The influence of charged matrix surfaces on the thermostabilizing effect of calcium ions on immobilized fungal alpha-amylase.

The stabilizing effect of calcium ions on fungal alpha-amylase (EC 3.2.1.1) immobilized on a polystyrene anion exchanger (P+ amylase) was investigated and compared to the behaviour of soluble amylase. Moreover, gamma-(1,4-benzoquinone-2-yl)-aminopropyl silica-amylase (Si(n) amylase) as a conjugate with weakly basic amino groups and gamma-succinamidopropyl silica amylase (Si- amylase) as a conjugate with free carboxyl groups were applied for comparison. Depending on the calcium ion concentration the immobilized amylases showed a lower thermal stability than the soluble enzyme. The reduced stability was attributed to matrix effects in the microenvironment of the immobilized amylases and the calcium ion concentration in the carrier phase, which was changed in comparison with the external solution.

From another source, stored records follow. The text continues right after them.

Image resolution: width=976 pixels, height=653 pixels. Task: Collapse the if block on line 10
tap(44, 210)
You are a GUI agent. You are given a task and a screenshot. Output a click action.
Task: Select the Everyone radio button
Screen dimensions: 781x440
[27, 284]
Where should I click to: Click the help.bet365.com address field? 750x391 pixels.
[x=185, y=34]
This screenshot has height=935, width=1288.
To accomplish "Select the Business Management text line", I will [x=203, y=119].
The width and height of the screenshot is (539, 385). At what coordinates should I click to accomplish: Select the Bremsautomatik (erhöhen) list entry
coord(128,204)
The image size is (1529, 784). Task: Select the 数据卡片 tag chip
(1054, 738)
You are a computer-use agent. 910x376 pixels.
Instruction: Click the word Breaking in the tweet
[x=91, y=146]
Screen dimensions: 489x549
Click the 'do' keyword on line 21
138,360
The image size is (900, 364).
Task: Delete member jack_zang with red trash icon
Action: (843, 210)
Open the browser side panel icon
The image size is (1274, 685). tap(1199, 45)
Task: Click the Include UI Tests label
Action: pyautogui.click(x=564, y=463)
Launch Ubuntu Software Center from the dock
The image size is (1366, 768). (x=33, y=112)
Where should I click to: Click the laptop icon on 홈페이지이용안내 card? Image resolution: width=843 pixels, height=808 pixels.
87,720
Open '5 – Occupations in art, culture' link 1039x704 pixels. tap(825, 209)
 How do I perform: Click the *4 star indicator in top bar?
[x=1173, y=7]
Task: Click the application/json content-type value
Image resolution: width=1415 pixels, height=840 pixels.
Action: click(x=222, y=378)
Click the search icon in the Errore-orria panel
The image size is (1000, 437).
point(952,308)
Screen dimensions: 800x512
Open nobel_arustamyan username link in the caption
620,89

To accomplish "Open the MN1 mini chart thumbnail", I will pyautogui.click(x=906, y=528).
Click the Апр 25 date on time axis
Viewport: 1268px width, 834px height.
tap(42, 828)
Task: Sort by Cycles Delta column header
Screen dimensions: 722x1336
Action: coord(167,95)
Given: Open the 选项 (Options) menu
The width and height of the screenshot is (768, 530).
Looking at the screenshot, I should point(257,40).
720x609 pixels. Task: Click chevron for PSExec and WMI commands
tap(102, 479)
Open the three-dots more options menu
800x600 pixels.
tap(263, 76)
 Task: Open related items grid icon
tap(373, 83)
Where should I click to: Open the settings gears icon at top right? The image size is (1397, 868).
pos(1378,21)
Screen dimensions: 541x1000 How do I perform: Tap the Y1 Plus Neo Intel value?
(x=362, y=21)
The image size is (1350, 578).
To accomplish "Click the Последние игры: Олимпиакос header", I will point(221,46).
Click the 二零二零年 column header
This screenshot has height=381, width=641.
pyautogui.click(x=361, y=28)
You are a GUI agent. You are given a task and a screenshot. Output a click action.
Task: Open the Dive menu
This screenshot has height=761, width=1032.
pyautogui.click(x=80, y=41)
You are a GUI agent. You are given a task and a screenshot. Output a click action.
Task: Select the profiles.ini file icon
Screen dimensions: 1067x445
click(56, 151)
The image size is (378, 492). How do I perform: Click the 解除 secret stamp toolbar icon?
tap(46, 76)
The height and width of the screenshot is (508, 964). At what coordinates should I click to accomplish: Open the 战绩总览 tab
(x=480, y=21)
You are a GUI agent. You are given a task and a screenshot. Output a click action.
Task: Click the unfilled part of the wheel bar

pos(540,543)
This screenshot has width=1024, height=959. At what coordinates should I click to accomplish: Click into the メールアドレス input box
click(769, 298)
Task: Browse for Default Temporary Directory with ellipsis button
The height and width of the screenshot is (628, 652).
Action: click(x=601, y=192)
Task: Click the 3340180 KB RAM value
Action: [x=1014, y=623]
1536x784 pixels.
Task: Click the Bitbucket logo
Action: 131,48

Contrary to the non-measurable matrix effects in the microenvironment, altered calcium ion concentrations in the carrier phase of the polystyrene anion exchanger (P+) and gamma-succinamidopropyl silica (Si-) could be detected. With increasing calcium ion concentration a greater decrease of activity was observed for the soluble amylase than for the immobilized enzymes. The thermal stability of soluble amylase and P+ amylase was studied in dependence on pH. In the acidic pH-range P+ amylase indicated a higher thermal stability than the soluble enzyme in the presence of Ca2+ as well as in the absence of Ca2+. Contrary to soluble amylase the stabilizing effect of calcium ions on P+ amylase begins already at pH 3.5. Kinetic investigations for thermal inactivation were performed on soluble amylase and P+ amylase in the presence and absence of Ca2+ in the temperature range between 44--60 degrees C. Thermal inactivation proceeded by first order reactions. The inactivation rate constants kin served as a measure of thermal stability for discussing the stabilizing effect by Ca2+ depending on the temperature. The activation energies of inactivation EA were determined from the Arrhenius-plot of the inactivation rate constants.